Et de même pour 225 avions, dont 85 Biplaces, 93 Monoplaces et 47 Marine :
25.8 + 85 x 73 + 93 x 68 + 47 x 78 = 41.995 Mds€, soit donc un coût unitaire moyen de 186.64 M€.
Ce coût unitaire pourrait sembler élevé, mais il ne faut pas oublier qu'il inclut les simulateurs, les rechanges, les équipements de soutien et que le Rafale est non seulement extrêmement polyvalent, mais qu’il peut aussi effectuer plusieurs missions au cours d’un même vol.

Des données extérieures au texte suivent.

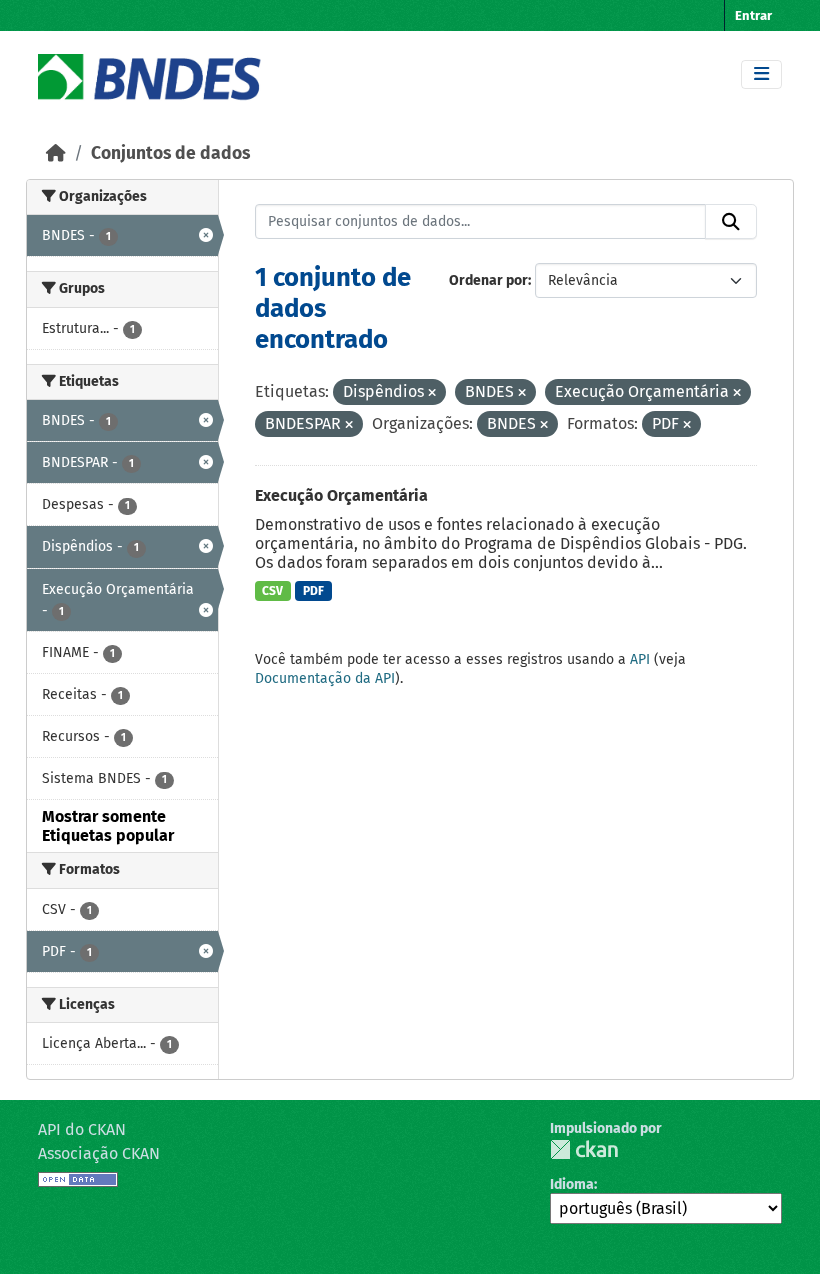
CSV (272, 591)
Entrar (753, 15)
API (640, 659)
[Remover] (432, 393)
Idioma (572, 1184)
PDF (313, 591)
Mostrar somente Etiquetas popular (108, 826)
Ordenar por (488, 280)
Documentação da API (325, 678)
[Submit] (731, 222)
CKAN (584, 1149)
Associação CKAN (99, 1153)
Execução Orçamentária (341, 495)
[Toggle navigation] (761, 74)
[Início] (56, 153)
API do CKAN (82, 1129)
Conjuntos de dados (170, 153)
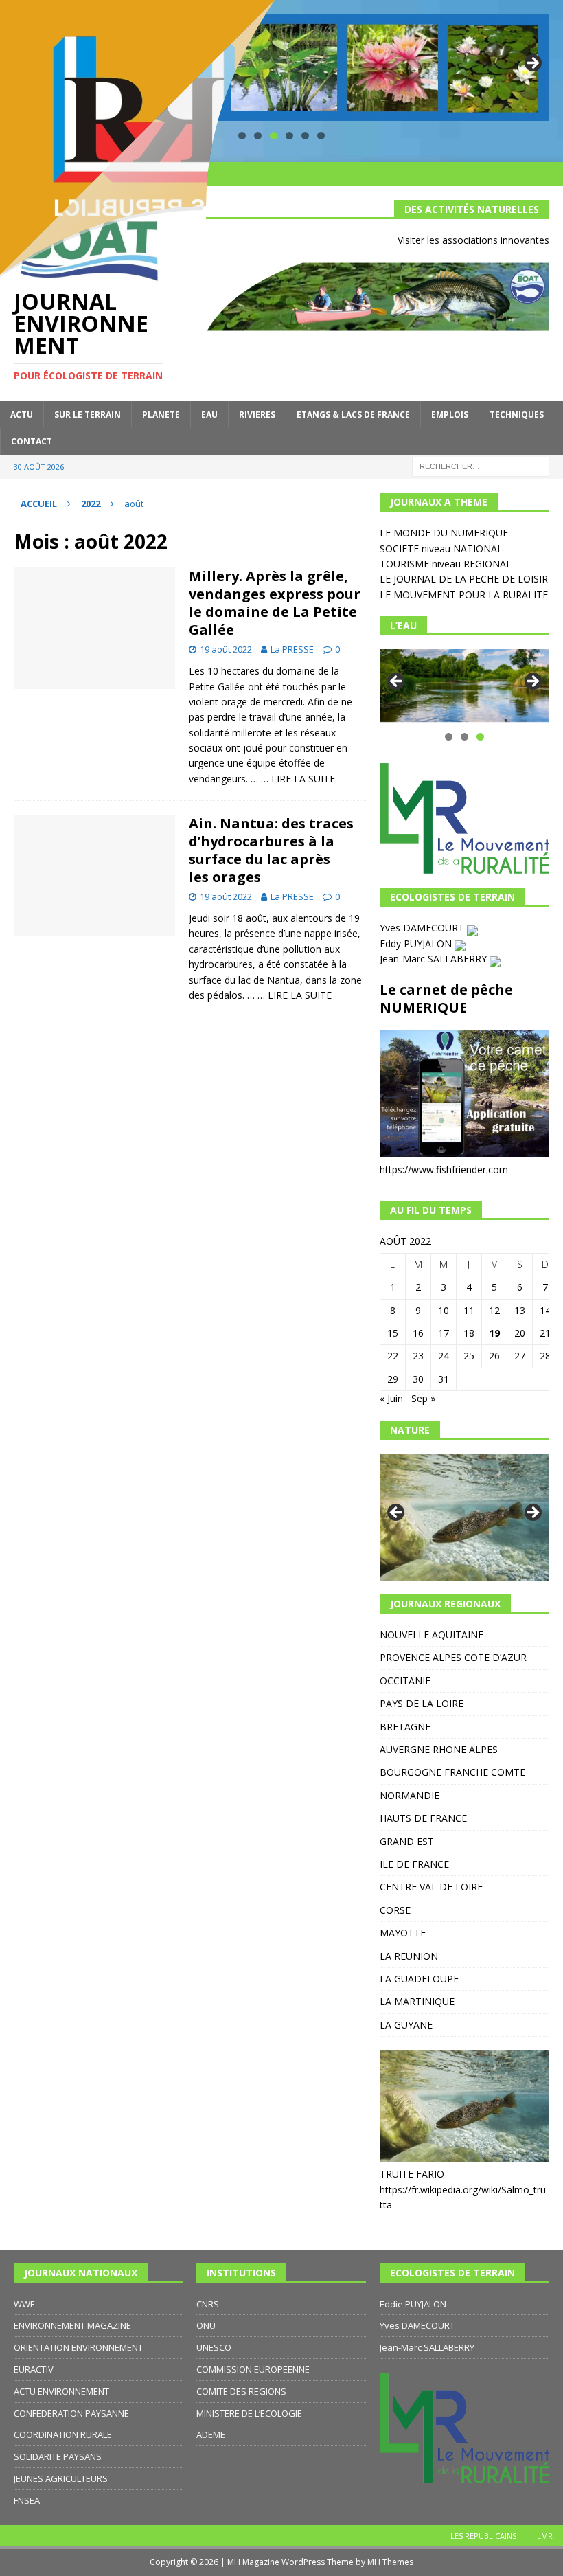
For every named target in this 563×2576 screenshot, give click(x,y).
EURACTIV (34, 2369)
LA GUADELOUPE (419, 1978)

Si bien qu’un seul Rafale peut remplacer 2 à 3 Mirage 2000, selon les missions (Air Air, Air Sol), alors que certains trouvaient aberrant de lancer le Rafale enplus du Mirage 2000. Et le Rafale a beaucoup plus de capacités que l'Eurofighter, qui revient plus cher finalement (voir
Les leçons tirées des coopérations internationales (en aéronautique) (4/4))
Et ces coûts sont TVA incluse.
Le coût pour un équivalent Mirage 2000 revient alors à 186.64 / 2.5 = 74.7 M€ ttc, ce qui est très raisonnable, et ceci valide pleinement les choix faits en faveur de cette extrême polyvalence par la DGA et Dassault Aviation, dès 1985. Par opposition à l'Eurofighter britannique, allemand, italien et espagnol, très centré sur la supériorité aérienne, et dont le développement a fait l'objet de fortes critiques par les Cours des Comptes britannique (NAO) et allemande. (Voir Les leçons tirées des coopérations internationales (en aéronautique) (3/4)

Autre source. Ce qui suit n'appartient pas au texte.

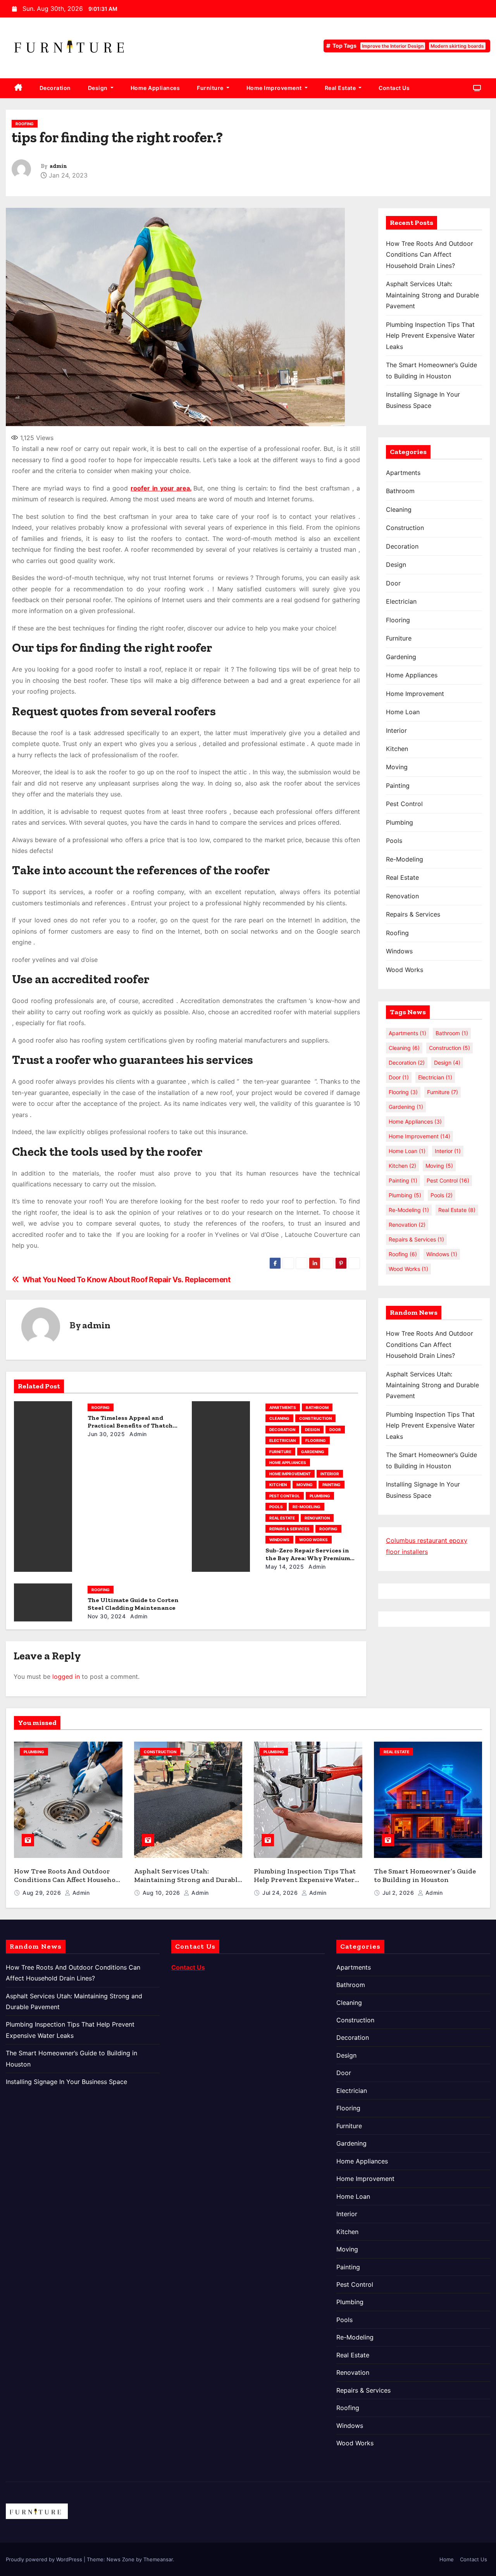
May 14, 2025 (284, 1566)
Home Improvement (274, 88)
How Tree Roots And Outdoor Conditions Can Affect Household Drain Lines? (429, 254)
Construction (315, 1418)
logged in (66, 1676)
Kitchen (278, 1484)
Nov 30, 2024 (107, 1616)
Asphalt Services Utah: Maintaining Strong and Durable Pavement (432, 295)
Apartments (282, 1407)
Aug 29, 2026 (42, 1892)
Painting (331, 1484)
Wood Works (313, 1539)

Les coûts fixes à ce jour doivent s’élever à 25.8 + plus de 1 .0 (F3R) + 1.9 (F4) = env 28.8 Mds€.
Et l’export ?
Les prix export sont généralement les coûts unitaires hors coût fixe initial, auxquels il faut ajouter toute une série de prix : munitions, formation, simulateur, pièces, soutien, développement des spécificités client, y compris les risques techniques associés, etc., et soustraire la TVA.
Aux conditions économiques de 2014, les coûts unitaires respectifs HT étaient de : 60.8 M€, 56.7 M€ et 65 M€.
Tout ceci est compatible avec un coût export, nu, au standard F3R, entre 80 et 120M€, ce qui est extrêmement attrayant, d’autant que les coûts d’entretien sont contenus, apparemment inférieurs à ceux de l’Eurofighter (voir
Les leçons tirées des coopérations internationales (en aéronautique) (3/4), et bien inférieurs à ceux du F-35.
Un avantage de l’export, c’est qu’il permet de diminuer le coût de production, que ce soit pour les futurs avions français et pour les futurs exports, et de diminuer le coût des pièces, donc de l’entretien annuel, et de l’heure de vol, y compris bien entendu en France.
Les premiers contrats export ont aussi permis de maintenir la chaine de production, et les nouveaux d'assurer la pérennité du programme et les développements futurs de l'avion. L’export, et d’abord la grande probabilité que le Rafale finirait par se vendre à l’étranger, a permis de lisser la production à 11 par an, seuil minimal pour DA et ses sous-traitants.